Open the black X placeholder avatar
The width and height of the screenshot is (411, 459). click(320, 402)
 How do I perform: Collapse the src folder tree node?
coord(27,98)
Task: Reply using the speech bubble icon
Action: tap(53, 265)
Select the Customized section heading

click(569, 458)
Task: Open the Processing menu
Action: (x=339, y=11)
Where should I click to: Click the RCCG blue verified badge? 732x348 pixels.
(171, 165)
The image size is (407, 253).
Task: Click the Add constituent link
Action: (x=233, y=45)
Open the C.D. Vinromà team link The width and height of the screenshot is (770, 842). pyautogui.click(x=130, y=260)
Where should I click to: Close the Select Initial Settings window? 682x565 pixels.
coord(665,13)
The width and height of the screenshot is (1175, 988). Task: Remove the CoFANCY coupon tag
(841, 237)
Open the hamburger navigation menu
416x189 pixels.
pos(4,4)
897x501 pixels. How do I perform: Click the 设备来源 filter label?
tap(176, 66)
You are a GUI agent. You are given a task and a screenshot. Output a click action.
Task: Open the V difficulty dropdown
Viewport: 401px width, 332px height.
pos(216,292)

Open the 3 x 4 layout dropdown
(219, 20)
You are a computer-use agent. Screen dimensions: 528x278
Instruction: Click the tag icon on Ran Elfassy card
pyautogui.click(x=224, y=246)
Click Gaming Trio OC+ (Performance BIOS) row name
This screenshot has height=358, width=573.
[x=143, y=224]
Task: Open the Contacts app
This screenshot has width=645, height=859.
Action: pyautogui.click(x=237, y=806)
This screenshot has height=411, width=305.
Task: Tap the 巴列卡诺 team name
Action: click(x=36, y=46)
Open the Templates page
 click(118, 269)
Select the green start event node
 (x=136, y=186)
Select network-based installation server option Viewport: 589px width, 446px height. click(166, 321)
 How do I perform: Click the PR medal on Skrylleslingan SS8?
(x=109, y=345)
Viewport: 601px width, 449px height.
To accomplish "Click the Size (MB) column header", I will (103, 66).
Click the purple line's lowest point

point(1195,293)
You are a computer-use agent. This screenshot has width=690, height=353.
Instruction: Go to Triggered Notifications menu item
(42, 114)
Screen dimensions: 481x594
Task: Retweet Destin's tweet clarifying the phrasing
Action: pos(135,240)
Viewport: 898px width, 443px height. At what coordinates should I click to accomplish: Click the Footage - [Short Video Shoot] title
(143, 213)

▶ **Task to carry out**: Down to the final line, the data above must be copied exactly.

▶ **Written response**:
Open the black X placeholder avatar
The width and height of the screenshot is (411, 459). click(320, 402)
 How do I perform: Collapse the src folder tree node?
coord(27,98)
Task: Reply using the speech bubble icon
Action: tap(53, 265)
Select the Customized section heading

click(569, 458)
Task: Open the Processing menu
Action: (x=339, y=11)
Where should I click to: Click the RCCG blue verified badge? 732x348 pixels.
(171, 165)
The image size is (407, 253).
Task: Click the Add constituent link
Action: (x=233, y=45)
Open the C.D. Vinromà team link The width and height of the screenshot is (770, 842). pyautogui.click(x=130, y=260)
Where should I click to: Close the Select Initial Settings window? 682x565 pixels.
coord(665,13)
The width and height of the screenshot is (1175, 988). Task: Remove the CoFANCY coupon tag
(841, 237)
Open the hamburger navigation menu
416x189 pixels.
pos(4,4)
897x501 pixels. How do I perform: Click the 设备来源 filter label?
tap(176, 66)
You are a GUI agent. You are given a task and a screenshot. Output a click action.
Task: Open the V difficulty dropdown
Viewport: 401px width, 332px height.
pos(216,292)

Open the 3 x 4 layout dropdown
(219, 20)
You are a computer-use agent. Screen dimensions: 528x278
Instruction: Click the tag icon on Ran Elfassy card
pyautogui.click(x=224, y=246)
Click Gaming Trio OC+ (Performance BIOS) row name
This screenshot has height=358, width=573.
[x=143, y=224]
Task: Open the Contacts app
This screenshot has width=645, height=859.
Action: pyautogui.click(x=237, y=806)
This screenshot has height=411, width=305.
Task: Tap the 巴列卡诺 team name
Action: click(x=36, y=46)
Open the Templates page
 click(118, 269)
Select the green start event node
 (x=136, y=186)
Select network-based installation server option Viewport: 589px width, 446px height. click(166, 321)
 How do I perform: Click the PR medal on Skrylleslingan SS8?
(x=109, y=345)
Viewport: 601px width, 449px height.
To accomplish "Click the Size (MB) column header", I will (103, 66).
Click the purple line's lowest point

point(1195,293)
You are a computer-use agent. This screenshot has width=690, height=353.
Instruction: Go to Triggered Notifications menu item
(42, 114)
Screen dimensions: 481x594
Task: Retweet Destin's tweet clarifying the phrasing
Action: pos(135,240)
Viewport: 898px width, 443px height. At what coordinates should I click to accomplish: Click the Footage - [Short Video Shoot] title
(143, 213)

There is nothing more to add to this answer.